• [WORK REQUIRED]
Using the data below, output the first line and every line after it up to and including the line containing "Task: Open the Options menu", exactly as written and with nothing added.

Saved data entries:
•••••

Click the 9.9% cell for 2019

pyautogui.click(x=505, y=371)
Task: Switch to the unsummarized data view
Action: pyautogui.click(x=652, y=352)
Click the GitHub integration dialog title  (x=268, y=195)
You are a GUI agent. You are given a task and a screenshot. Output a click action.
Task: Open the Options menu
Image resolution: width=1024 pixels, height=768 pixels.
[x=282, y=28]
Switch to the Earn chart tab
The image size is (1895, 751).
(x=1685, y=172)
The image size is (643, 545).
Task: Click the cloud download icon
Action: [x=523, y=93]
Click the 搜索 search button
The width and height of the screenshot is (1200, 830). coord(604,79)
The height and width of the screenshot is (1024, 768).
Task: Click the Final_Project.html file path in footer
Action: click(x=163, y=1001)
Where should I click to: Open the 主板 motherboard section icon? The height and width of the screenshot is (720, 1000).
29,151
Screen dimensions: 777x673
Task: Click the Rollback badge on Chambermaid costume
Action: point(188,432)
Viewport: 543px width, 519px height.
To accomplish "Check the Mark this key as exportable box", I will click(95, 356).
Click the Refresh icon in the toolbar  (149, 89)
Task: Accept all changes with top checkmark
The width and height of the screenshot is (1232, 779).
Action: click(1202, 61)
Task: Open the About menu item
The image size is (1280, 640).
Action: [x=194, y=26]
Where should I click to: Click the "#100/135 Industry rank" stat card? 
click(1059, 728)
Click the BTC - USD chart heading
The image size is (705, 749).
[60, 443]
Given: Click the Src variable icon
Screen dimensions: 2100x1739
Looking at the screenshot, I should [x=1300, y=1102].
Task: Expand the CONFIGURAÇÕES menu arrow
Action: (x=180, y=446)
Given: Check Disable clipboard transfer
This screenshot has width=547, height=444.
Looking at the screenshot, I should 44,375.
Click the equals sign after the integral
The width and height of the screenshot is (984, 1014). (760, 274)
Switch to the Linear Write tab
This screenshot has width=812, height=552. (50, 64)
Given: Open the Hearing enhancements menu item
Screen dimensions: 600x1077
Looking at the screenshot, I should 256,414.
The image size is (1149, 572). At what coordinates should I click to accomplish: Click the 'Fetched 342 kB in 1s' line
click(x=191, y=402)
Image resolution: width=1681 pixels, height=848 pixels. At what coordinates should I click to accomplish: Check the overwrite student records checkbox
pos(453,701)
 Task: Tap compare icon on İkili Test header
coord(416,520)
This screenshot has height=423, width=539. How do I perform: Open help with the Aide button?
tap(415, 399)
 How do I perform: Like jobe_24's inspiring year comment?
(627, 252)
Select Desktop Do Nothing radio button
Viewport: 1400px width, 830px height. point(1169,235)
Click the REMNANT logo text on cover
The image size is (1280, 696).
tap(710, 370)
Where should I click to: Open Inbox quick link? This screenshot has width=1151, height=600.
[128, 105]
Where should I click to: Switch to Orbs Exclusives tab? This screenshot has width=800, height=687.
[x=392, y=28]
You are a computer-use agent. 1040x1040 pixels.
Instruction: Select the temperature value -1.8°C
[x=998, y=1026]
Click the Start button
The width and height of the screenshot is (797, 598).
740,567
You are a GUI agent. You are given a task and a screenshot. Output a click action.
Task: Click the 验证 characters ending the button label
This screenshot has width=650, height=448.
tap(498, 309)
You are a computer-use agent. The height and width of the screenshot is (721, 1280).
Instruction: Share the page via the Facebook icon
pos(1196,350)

•••••

• [WRITTEN RESPONSE]
Click the 9.9% cell for 2019

pyautogui.click(x=505, y=371)
Task: Switch to the unsummarized data view
Action: pyautogui.click(x=652, y=352)
Click the GitHub integration dialog title  (x=268, y=195)
You are a GUI agent. You are given a task and a screenshot. Output a click action.
Task: Open the Options menu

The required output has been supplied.